LGBTIQ+: milestones and setbacks


Over the last century, the emancipation of the LGBTIQ+ movement progressed by leaps and bounds. Many milestones have been reached, especially over the last two decades. Laws prohibiting homosexuality have been rolled back, same sex couples can marry and adopt children, and gender-neutral toilets and passports are common in several countries.

Still, it remains a bumpy road, full of setbacks and steps backward. Just look at what’s happening now in Hungary. That’s why it’s important for us to keep paying attention to the struggles and achievements of the generations before us.

Rodney Wilson believed the same: this gay history teacher organised LGBT History Month for the first time in 1994, following the example of Women’s History Month and Black History Month. And rightly so. Because the history of the LGBTIQ movement is also one of protests, barricades, and emancipatory struggles and successes.

Here’s an overview!

From transgender cult to burning at the stake

Believe it or not, in the old days, homosexuality wasn’t really a big issue. In fact, almost all ancient societies have left traces of same sex eroticism. On ceramics, for instance, or in writings. Gender fluidity was also common in most ancient cultures. The “third gender”, which we’d now call non-binary, was often associated with a special spiritual role within the tribe or society.

The first writings about same-sex relationships come from ancient Greece. Adult men engaged in sexual relations with adolescent boys, which the Greeks welcomed for educational reasons. And in both Greece and the Roman Republic, there was a cult in which male followers worshipped the goddess Cybele by castrating themselves, donning women’s clothing and declaring themselves women. We still see these first transgender people as role models today.

Radically reversed

This tolerance was destroyed during the 3rd and 4th centuries. Christianity emerged, and the tolerant and even supportive attitude of the Romans slowly but surely changed into a judgemental one. In 390 AD, Emperor Theodosius I issued a law stating that “men who mate like women” should be burned at the stake.

From the 13th century, homosexual acts became punishable everywhere in Europe. In 1532, the Holy Roman Empire declared the death penalty for homosexuality. The Church pulled out every medieval torture instrument to fight the “corruption of sodomy”. Homosexual men were stoned, castrated, and burned at the stake. Women were also tortured and killed.

The first champions

Thanks to the Enlightenment and the French Revolution, the tide began to turn in the late 18th century. Most Western European countries legalised homosexuality and a relatively quiet period began, with a number of small victories.

New scientific insights emerged, and homosexuality was no longer considered a religious sin but a psychological disorder. From today’s perspective, this hardly seems like progress, but at the time it meant that homosexuals couldn’t do anything about their orientation. And that social condemnation was therefore unjustified.

Concentration camps

However, with the outbreak of National Socialism, a period of persecution began once again. Under the Nazi regime, tens of thousands of gay men were arrested, branded with a pink triangle, and transported to concentration camps. This was a major blow to the emancipation movement, which stagnated for about two decades after the war.

Indeed, despite the ground-breaking research of Alfred Kinsey, who posited in 1948 that human sexual orientation is almost never exclusively homosexual or heterosexual, public opinion remained dismissive. A few years after the development of the Kinsey scale, President Eisenhower even issued an order banning homosexuals from federal jobs. This ban would continue for another 20 years.

^^^^^^^^^^^^^^^^

◆ **Challenge a**:
Give every specific year named in the LGBTIQ+ history overview.
The listing that comes next has nothing to do with the text above.

(Item coordinate data)
^^^^^^^^^^^^^^^^

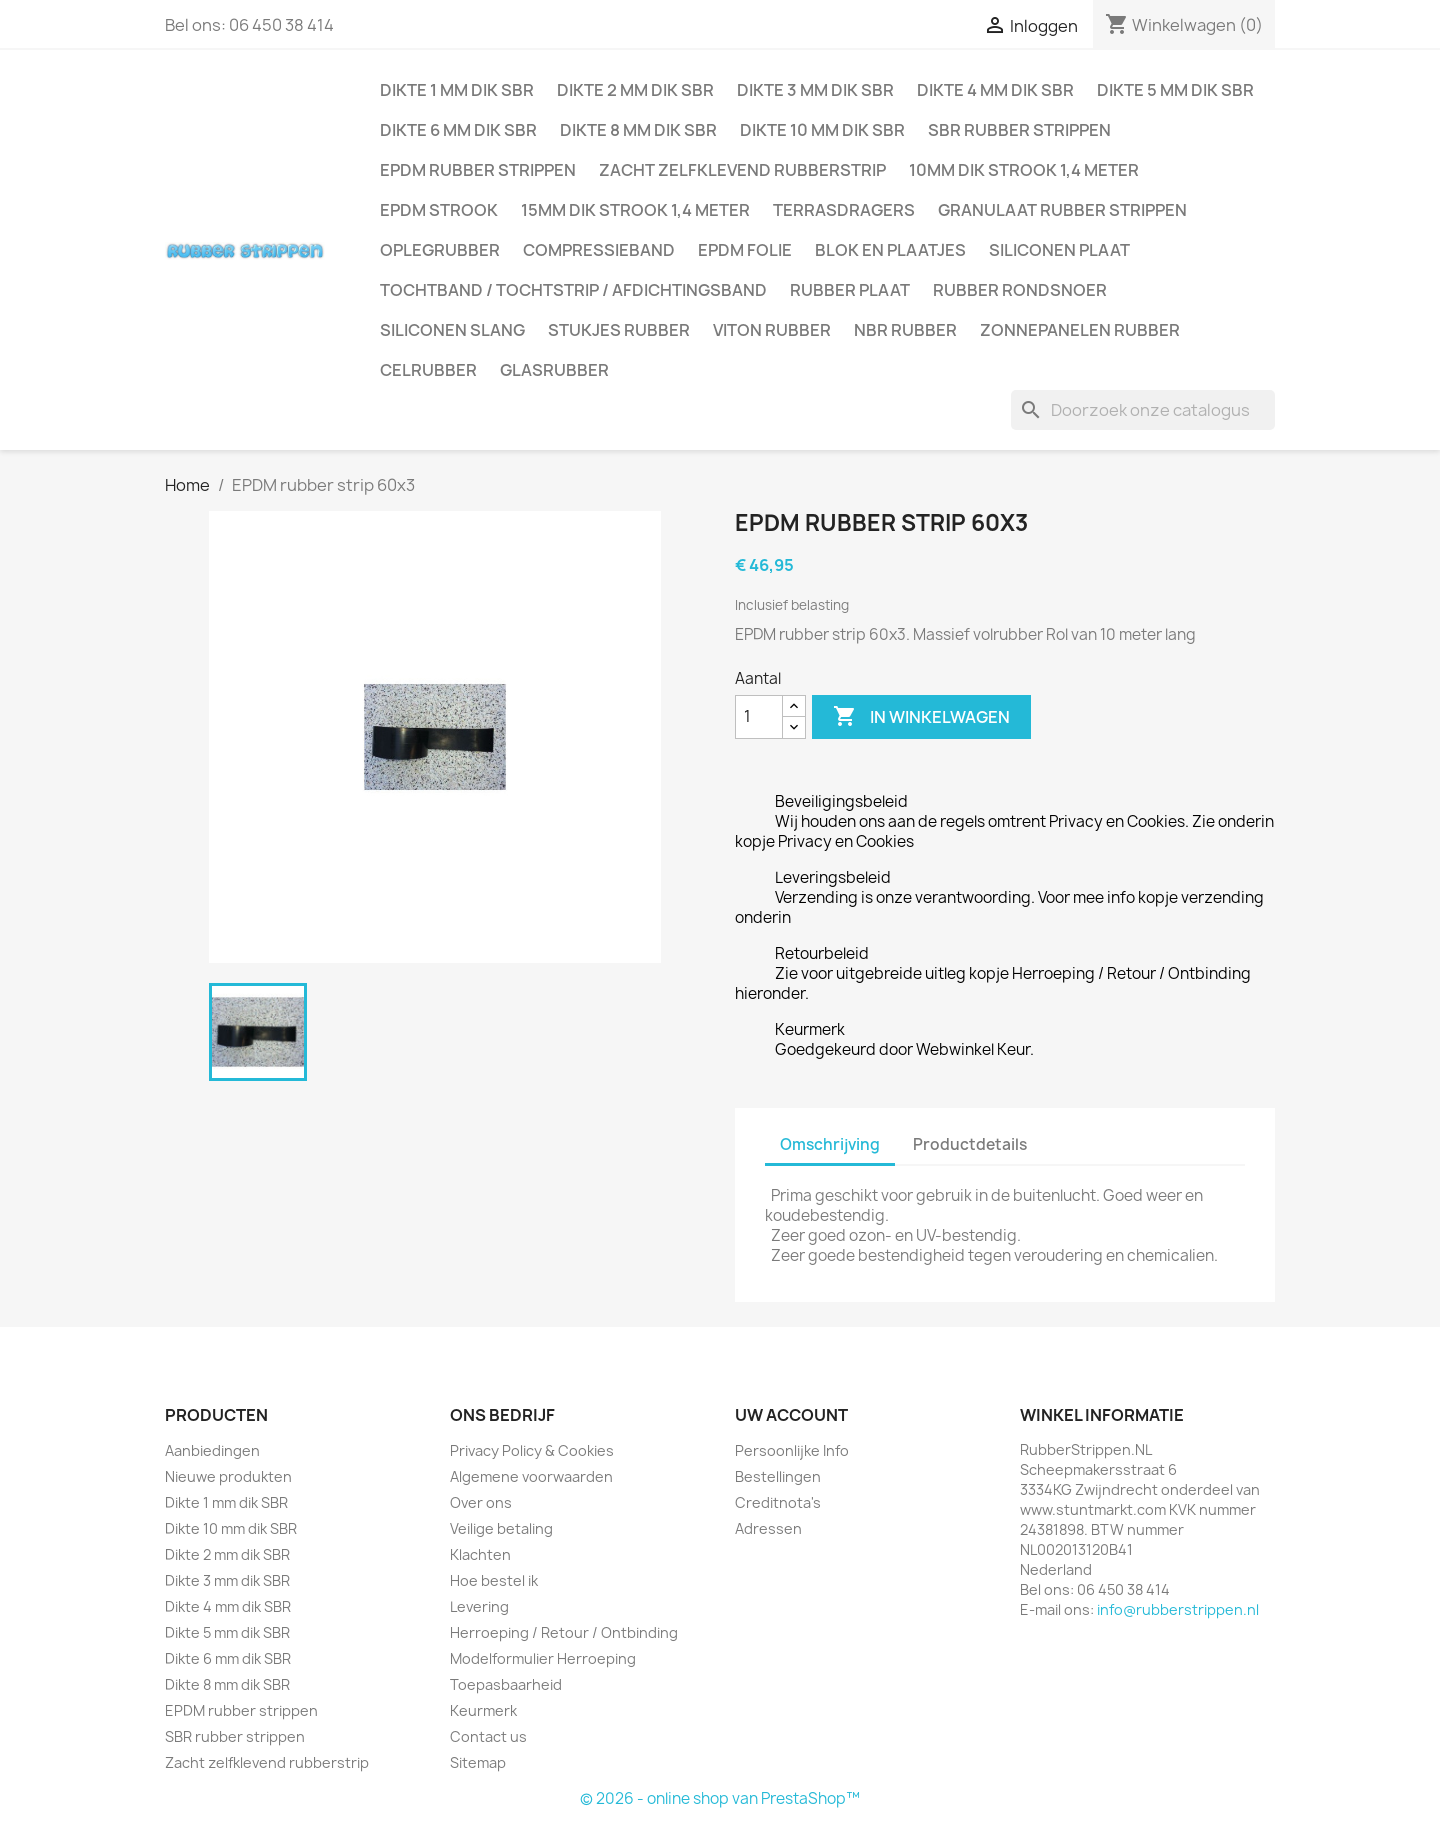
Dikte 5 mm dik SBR (1175, 90)
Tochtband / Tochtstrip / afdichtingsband (573, 290)
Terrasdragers (844, 210)
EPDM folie (745, 250)
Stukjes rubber (619, 330)
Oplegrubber (440, 250)
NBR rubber (905, 330)
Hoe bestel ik (494, 1580)
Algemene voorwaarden (531, 1476)
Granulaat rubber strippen (1062, 210)
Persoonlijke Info (792, 1450)
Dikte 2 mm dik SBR (635, 90)
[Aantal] (759, 717)
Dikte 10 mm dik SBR (822, 130)
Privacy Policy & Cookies (532, 1450)
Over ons (481, 1502)
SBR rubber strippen (1019, 130)
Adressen (768, 1528)
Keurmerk (483, 1710)
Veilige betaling (501, 1528)
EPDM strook (439, 210)
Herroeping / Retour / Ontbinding (564, 1632)
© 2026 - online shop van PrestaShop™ (720, 1798)
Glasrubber (554, 370)
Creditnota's (778, 1502)
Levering (479, 1606)
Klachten (480, 1554)
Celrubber (428, 370)
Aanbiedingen (212, 1450)
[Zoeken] (1143, 410)
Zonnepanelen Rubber (1080, 330)
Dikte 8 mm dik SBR (638, 130)
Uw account (791, 1415)
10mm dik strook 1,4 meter (1024, 170)
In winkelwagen (921, 717)
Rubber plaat (850, 290)
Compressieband (599, 250)
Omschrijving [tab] (830, 1144)
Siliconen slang (452, 330)
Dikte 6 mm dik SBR (458, 130)
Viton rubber (772, 330)
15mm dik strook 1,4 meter (635, 210)
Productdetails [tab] (970, 1144)
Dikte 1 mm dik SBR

^^^^^^^^^^^^^^^^

◆ **Challenge b**:
Retype the lines of the listing from the line with "Oplegrubber (440, 250)" up to and including the line with "Adressen (768, 1528)".

◆ **Complete response a**:
1994, 390 AD, 1532, 1948

◆ **Complete response b**:
Oplegrubber (440, 250)
NBR rubber (905, 330)
Hoe bestel ik (494, 1580)
Algemene voorwaarden (531, 1476)
Granulaat rubber strippen (1062, 210)
Persoonlijke Info (792, 1450)
Dikte 2 mm dik SBR (635, 90)
[Aantal] (759, 717)
Dikte 10 mm dik SBR (822, 130)
Privacy Policy & Cookies (532, 1450)
Over ons (481, 1502)
SBR rubber strippen (1019, 130)
Adressen (768, 1528)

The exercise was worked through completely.